+++ Document passage

Gov. Roy Cooper sounded the alarm on Hurricane Florence once again Wednesday in a televised appearance with members of his emergency management team.

“This storm is a monster,” he said. “It's big, and it's vicious. It is an extremely dangerous, life-threatening, historic hurricane. That's why I'm ordering a mandatory state evacuation for our barrier islands.”

In North Carolina, local municipalities are typically in charge of evacuation orders. This appears to be the first time the state has issued such a mandate.

As of 1:30 p.m. Tuesday, Hurricane Florence was a Category 4 storm, with winds churning at more than 130 mph. The eye of the storm also expanded overnight, and Florence is now so wide that it's sending a storm surge 300 miles ahead of its core.

Florence is also expected to intensify as it closes in on the east coast, possibly reaching Category 5 status.

The governor referred to that intensity as he announced the state's evacuation order.

“Even if you've ridden out storms before, this one is different,” Cooper said. “Don't bet your life on riding out a monster.”

“Wherever you are in North Carolina, get ready for Florence now,” he added.

++++++
+++ Available data

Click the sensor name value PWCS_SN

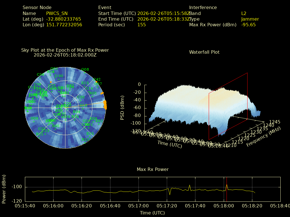pyautogui.click(x=57, y=13)
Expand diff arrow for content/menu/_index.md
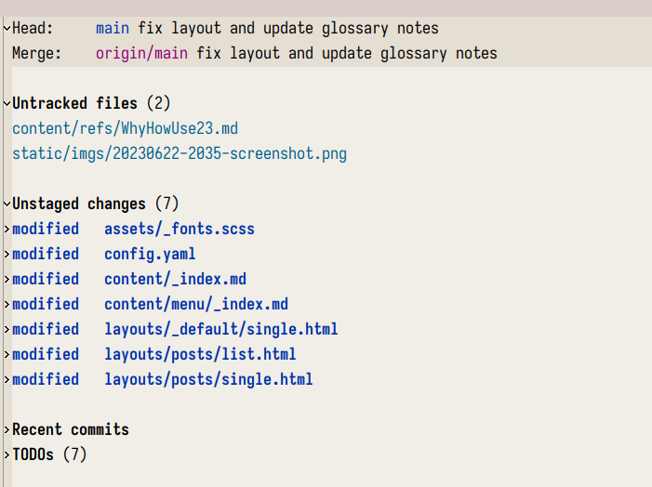 (x=7, y=304)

++++++

§ **Work task**
Write the next part of the report on Governor Cooper's Hurricane Florence evacuation order, picking up after its last sentence. The lines aren't needed here.

§ **Output for this task**
While weather models are still differing somewhat on the storm's path, it's highly likely that North Carolina's coast will absorb its first strike, potentially stalling once it makes landfall, according to the National Weather Service. From there, it's expected to make its way west through North Carolina, dropping persistent rains and bringing strong winds to the Research Triangle and the Piedmont Triad.

On Monday, President Donald Trump granted Cooper's request for a federal disaster declaration, which opens the door for federal resources to aid North Carolina's recovery.

For those not under mandatory evacuation, Cooper urged readiness.

“Preparation is our best defense, and if you haven't already: the time to prepare is now,” he said.

Typical hurricane preparedness kits include enough water, food, medication and other essentials to last several days.

Additional information about the state's emergency plans are available on the state's website, NC Ready, and via the NC Ready app.